В темноте на меня наступает какая то фигура с длинной палкой в руке.
— Кто это?
— А это я, Антон Семенович. Вот пришел к вам насчет молотилки, это, значит, с Воловьего хутора, и я ж буду Воловик по хвамилии…
— Добре. Пойдем в хату.
Мы тоже направляемся к белому дому. Воловик, старый видно, шамкает в темноте.
— Хорошо это у вас, как у людей раньше было…
— Чего это?
— Да вот, видите, с крестным ходом молотите, по настоящему.
— Да где же крестный ход! Это знамя. И попа у нас нету.
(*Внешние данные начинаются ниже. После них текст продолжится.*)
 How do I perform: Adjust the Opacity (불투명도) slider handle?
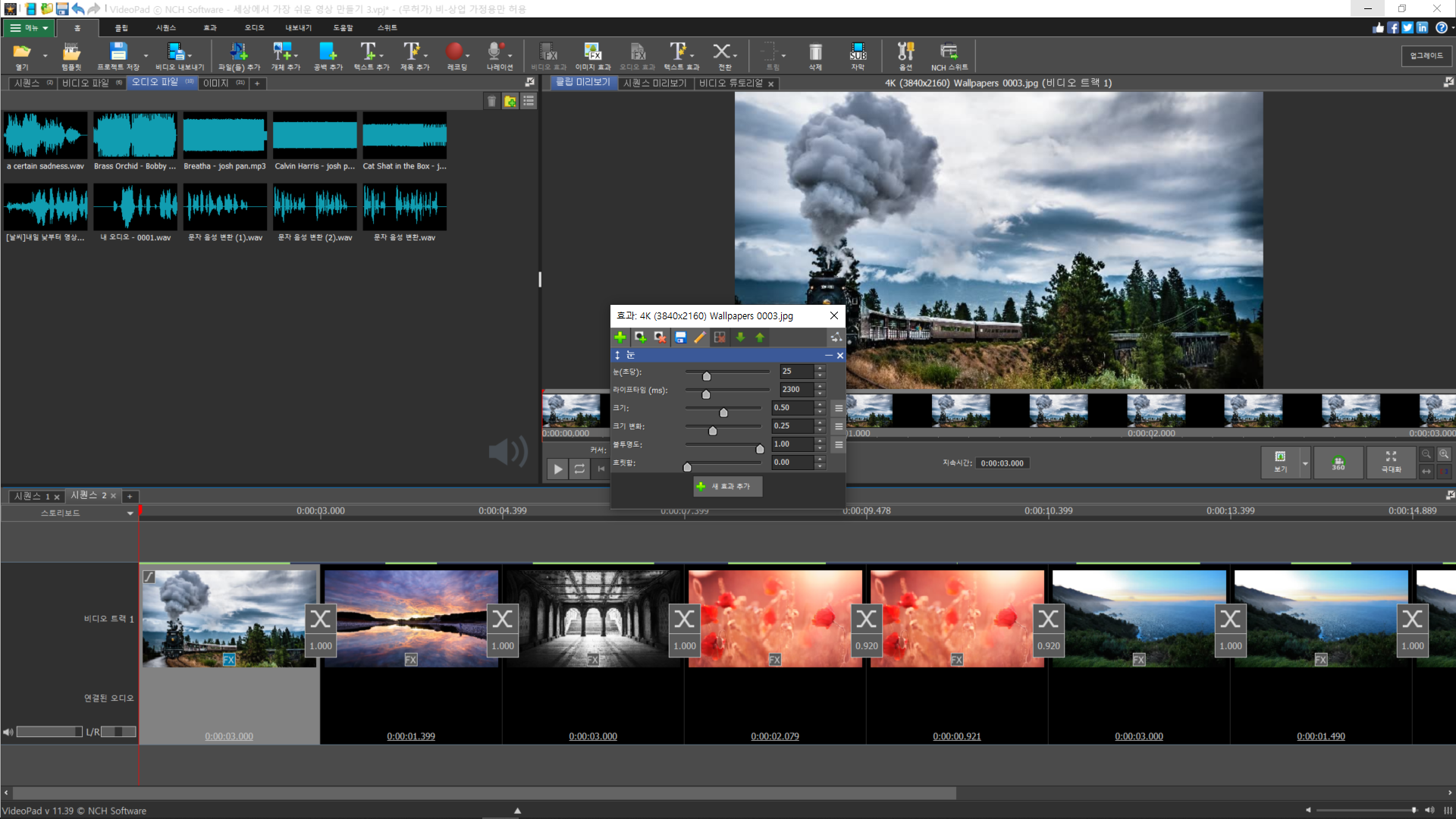(x=760, y=449)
Воловик немного забегает вперед и жестикулирует палкой в воздухе:
— Да не в том справа, что попа нету. А в том, что вроде как люди празднуют, выходит так, будто праздник. Видишь, хлеб собрать человеку — торжество из торжеств, а у нас люди забыли про это.
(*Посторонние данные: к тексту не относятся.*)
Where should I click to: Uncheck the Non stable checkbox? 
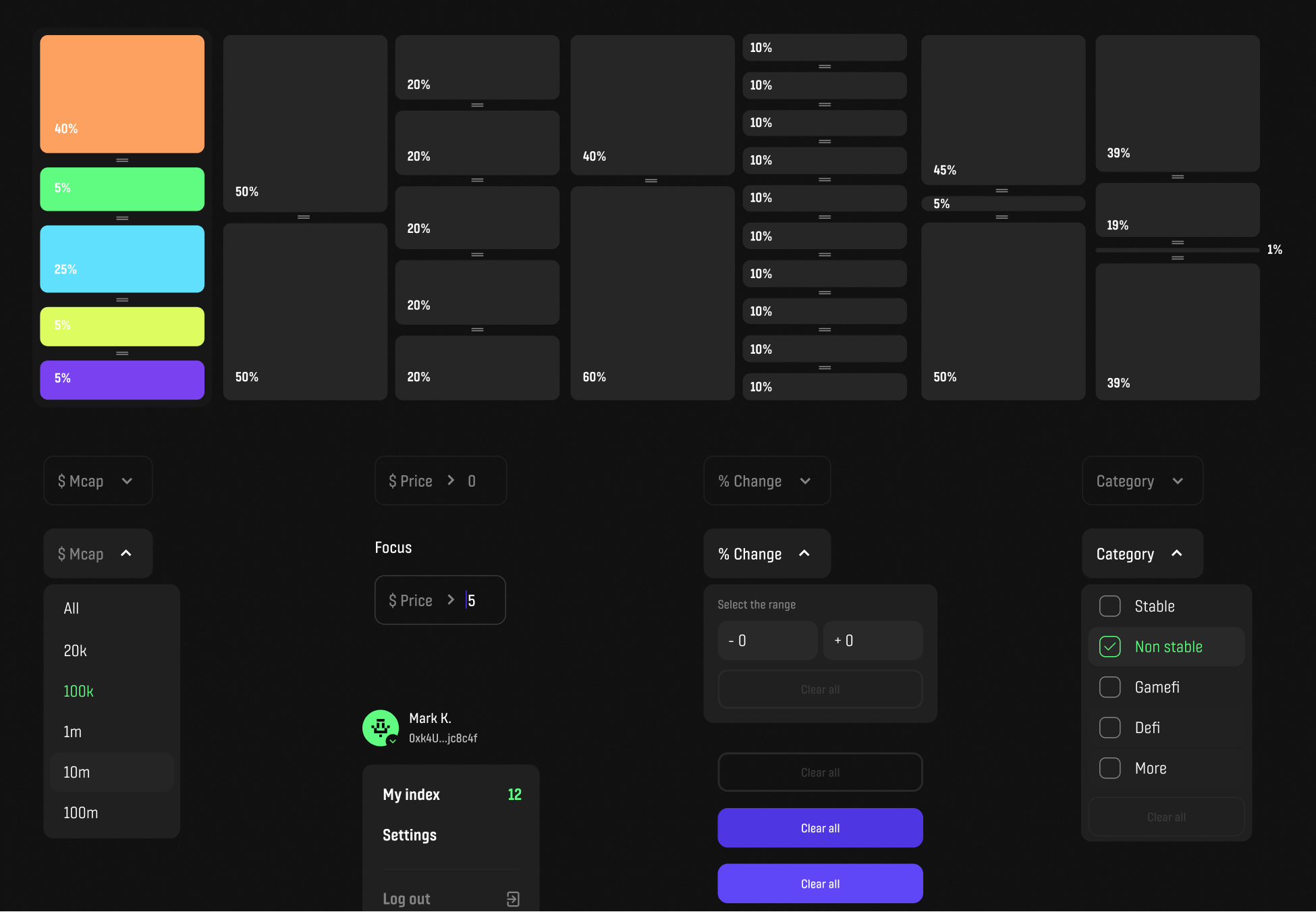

У белого дома шумно. Как ни усталости колонисты, все же полезли в речку, а после купанья — и усталости как будто нет. За столами в саду радостно и разговорчиво, и Марии Кондратьевне хочется плакать от разных причин: от усталости, от любви к колонистам, оттого, что восстановлен и в ее жизни правильный человеческий закон, попробовала и она прелести трудового свободного коллектива.
— Легкая была у вас работа? — спрашивает ее Бурун.
— Не знаю, — говорит Мария Кондратьевна, — наверное, трудная, только не в том дело. Такая работа все равно — счастье.
За ужином подсел ко мне Силантий и засекретничал:
— Там это, сказали вам, здесь это, передать, значит: в воскресенье к вам люди, как говорится, придут, насчет Ольки. Видишь, какая история.
— Это от Николаенко?
— Здесь это, от Павло Павловича, старика, значит. Так ты, Антон Семенович, как это говорится, постарайся: рушники, видишь, здесь это, полагается, и хлеб, и соль, и больше никаких данных.
— Голубчик, Силантий, так ты это и устрой все.
— Здесь это, устрою, как говорится, так видишь, такая, брат, история: полагается в таком месте выпить, самогонку или что, видишь.
— Самогонку нельзя, Силантий6 а вина сладкого купи две бутылки.